ObjectStore C++ API User Guide

Chapter 9 Using Asian Language String Encodings

There are many standards for encoding Asian characters. In Japan, for example, five encodings are in broad use: JIS, SJIS, EUC, Unicode, and UTF-8.

Usually an application uses one encoding for all strings to be stored inside a database. The encoding chosen is most often the one used in the operating system of the ObjectStore client.

However, if the application has heterogeneous clients using a variety of encodings, conversion from one encoding to another is necessary at some point. The clients could be traditional ObjectStore client processes or thin-client browsers that emit data in different encodings.

The Class Library: os_str_conv

This class library provides conversion facilities for various Japanese language text encoding methods: EUC, JIS, SJIS, Unicode, and UTF8.

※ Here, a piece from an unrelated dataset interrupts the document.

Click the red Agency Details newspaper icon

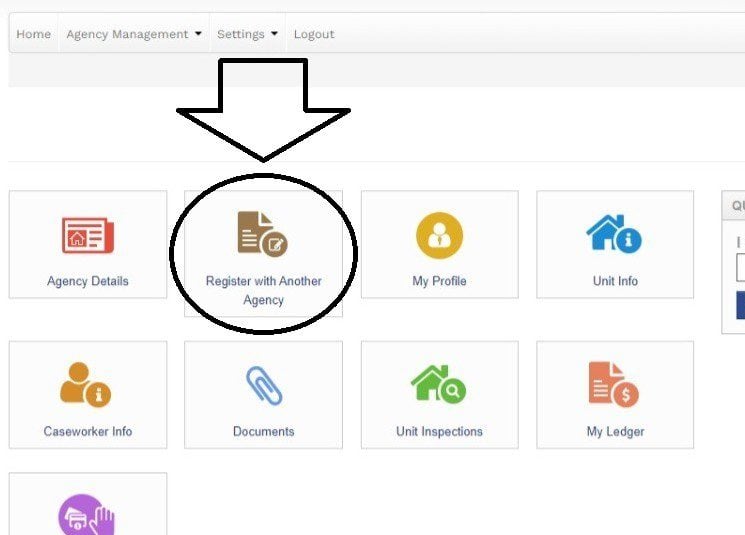point(88,236)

The library provides a facility to detect the encoding of a given string. This is useful for applications in which a client might send strings in an unknown format, a common problem for Internet applications.

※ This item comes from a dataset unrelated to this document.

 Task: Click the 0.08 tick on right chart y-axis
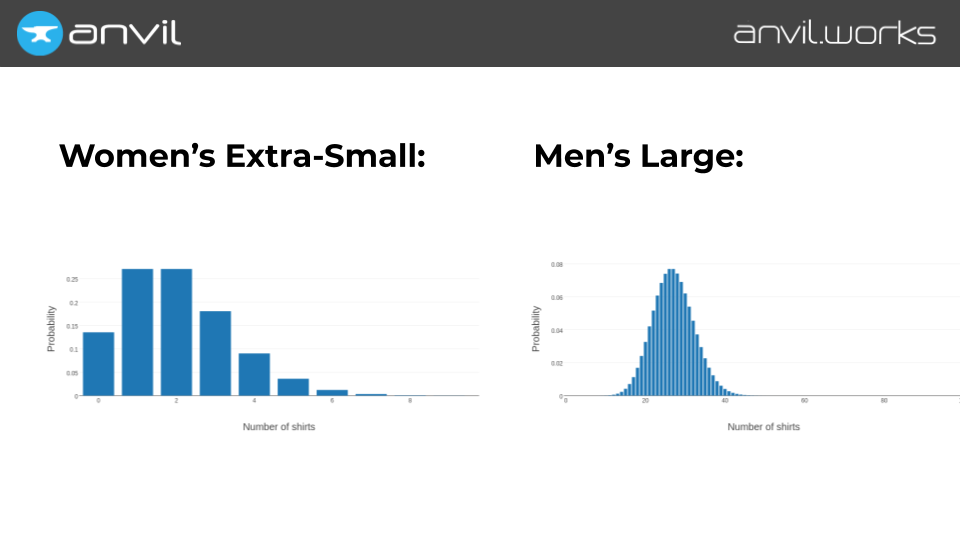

The most common application of this class is conversion between EUC and SJIS to provide sharing of data from UNIX <-> Windows applications. JIS is commonly used for email. Applications normally store data in a homogeneous format inside a database, and incoming strings are converted as required before they are persistently allocated. Outgoing strings can also be converted to the client's native encoding. For Web applications this outgoing conversion is usually not necessary since internationally aware browsers (Netscape 2.0 and above, for example) can automatically detect and convert various incoming formats themselves.

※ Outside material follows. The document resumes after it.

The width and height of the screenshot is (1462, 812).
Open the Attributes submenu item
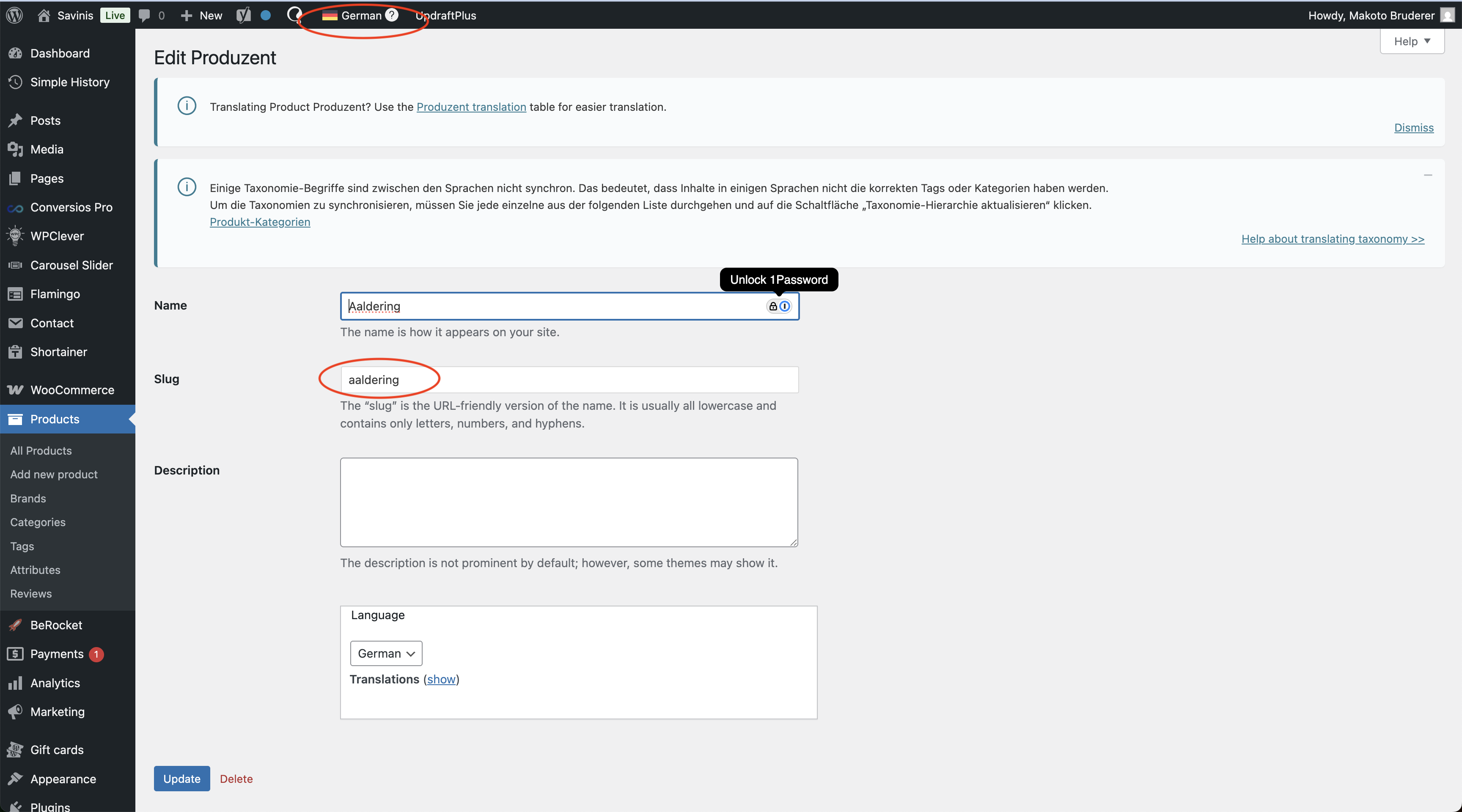[x=35, y=570]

The class library currently consists of a single class, os_str_conv, instantiated once for each conversion path required:

os_str_conv(encode_type dst, encode_type src=automatic);

Where

enum encode_type {    /* string encode type ------------------- */ 
UNKNOWN=0,              /* convert or automatic detect fail            */ 
AUTOMATIC,              /* detect automatically                               */ 
AUTOMATIC_ALLOW_KANA,
                                              /* detect automatically, allow half-width-kana */ 
ASCII,                                                               /* ASCII                                       */ 
SJIS,                                         /* Shift-JIS                                  */ 
EUC,                                          /* EUC                                          */ 
UNICODE,                                            /* Unicode (can't automatic detect)   */ 
JIS,                                         /* JIS                                                   */ 
UTF8                                         /* UTF-8 (can't automatic detect)     */ 
/* add new encode type here ! */ 
};

Here is an example. Given an instance of os_str_conv, such as

os_str_conv *sjis_to_euc = new os_str_conv(os_str_conv::EUC, 
os_str_conv::SJIS);

A conversion can be done on char* sjis_src:

char *euc_dest = new char[sjis_to_euc->get_converted_size(
      sjis_src)]; 
sjis_to_euc->convert(euc_dest, sjis_src);

The call to get_converted_size() is not strictly required; it is provided for the convenience of the user to allocate buffers of appropriate size. Because it requires examination of the entire source string, time to complete it is proportional to the source string length.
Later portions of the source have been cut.